Oliver Graham: Sure. Yeah. I understand. So we’re very consistent with the other commentary that you’ve seen in the market in the last week or two. So, the first thing to say, I think, is that we see a relatively small impact on the total retail price of the can, certainly less than one cent. And therefore, you know, that’s it. It’s all passed on to the consumer. Which, you know, given the amount of inflation we’ve seen in can pricing in the US in the last few years is a relatively small number. We do see that in 2025, a lot of this should have been hedged. And therefore, there should be less impact in 2025. And as you say, from our perspective, it’s pretty much a pass-through in any case. You know? So in terms of our numbers, it doesn’t touch them. So I’ve seen commentary saying maybe there’s some indirect impact on demand, you know, I guess that could be true, but, you know, I have to admit from our perspective, we regard that as a pretty marginal impact.

Stefan Diaz: Perfect. Thanks for the color. And then maybe if you could dig into your America’s results a little bit. You know, obviously, you called out the customer-specific headwind in Brazil and some energy weakness in North America. And maybe how are those headwinds sort of shaping out in the quarter so far in 2025? And, you know, do you expect those headwinds to resolve quickly here in 2025 as well? Thank you.

Oliver Graham: No. Yeah. Good question. So look, I think on the Brazil side, we mentioned it in the remarks. But we already saw improvement in Q4. So in December, we already saw a good recovery in those volumes, and that recovery has persisted into January and February. So I think we’re very encouraged by the way that situation has resolved at the moment. And would hope that would continue through this year. Then similarly on the energy category in North America, there was clearly improvement towards the end of the year. I think we suffered a bit more than the total market in our mix from what we can see because, actually, we could see some improvement on the retail data on the energy category already in Q4. We do see that in our numbers as we go into Q1 that there is recovery in the energy category. So I think, you know, we’re hopeful for 2025 that both those issues have worked their way through.

Stefan Diaz: Great. Thank you so much. I’ll turn it over.

Oliver Graham: Thanks, Stefan. And our next question comes from Josh Spector with UBS.

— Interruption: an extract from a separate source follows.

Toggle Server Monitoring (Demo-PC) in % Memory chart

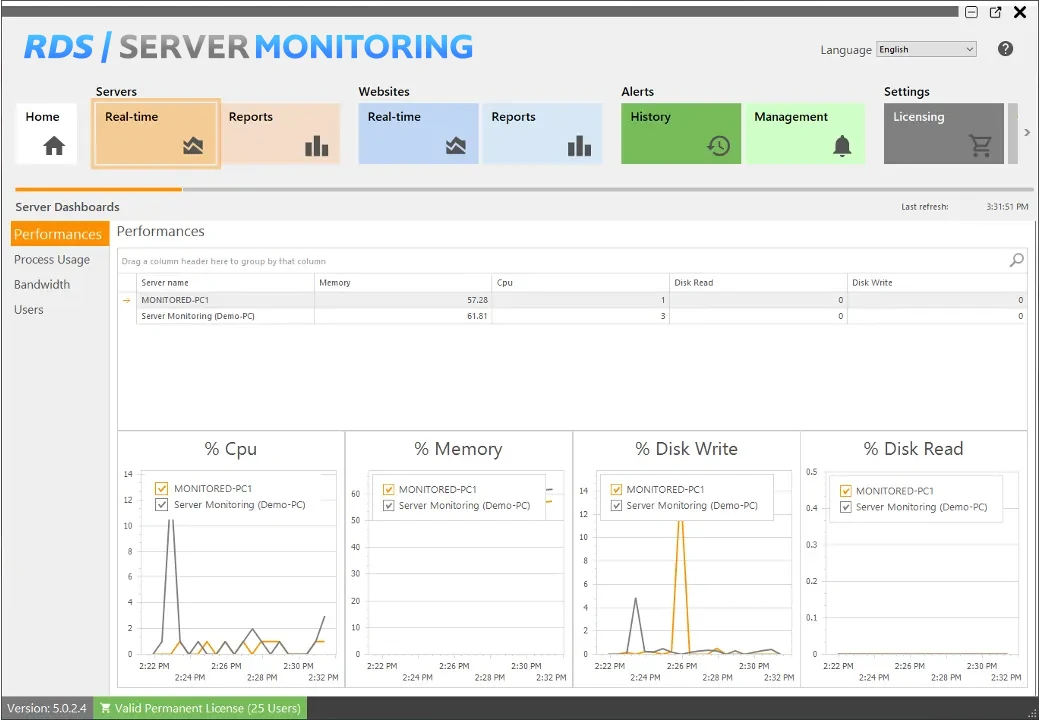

Josh Spector: Yeah. Hi. Good morning, guys. I wanted to ask on your forecast around growth. I think when you’re talking about the US specifically, you said low single-digit percent, but you said you could potentially, I think you said minimum of low single-digit percent. Sorry. So curious if there’s areas where you had more optimism or visibility now or if that was maybe I’m reading into that too much.

Oliver Graham: No. I don’t think you’re reading too much. I mean, I think that, you know, this energy category piece is a key part. So obviously, we’re feeling positive about that with what we’re seeing at the beginning of the year. I think we’re seeing strength in other parts of the portfolio, carbonated soft drinks, alcoholic cocktails. So, you know, we still remain positive about the North American beverage can market. And I think if you go back five years and you look at average growth, it’s in that, you know, 2% range on average. Obviously, it went up a lot and bumped along a bit as you know, we’d sort of overgrown in the first part of that period, but we didn’t lose that growth. And the drivers of that growth that we saw from 2018, 2019 onwards, which is sustainability piece with, you know, some reduction in the focus on plastics, and the innovation, they’re still in place.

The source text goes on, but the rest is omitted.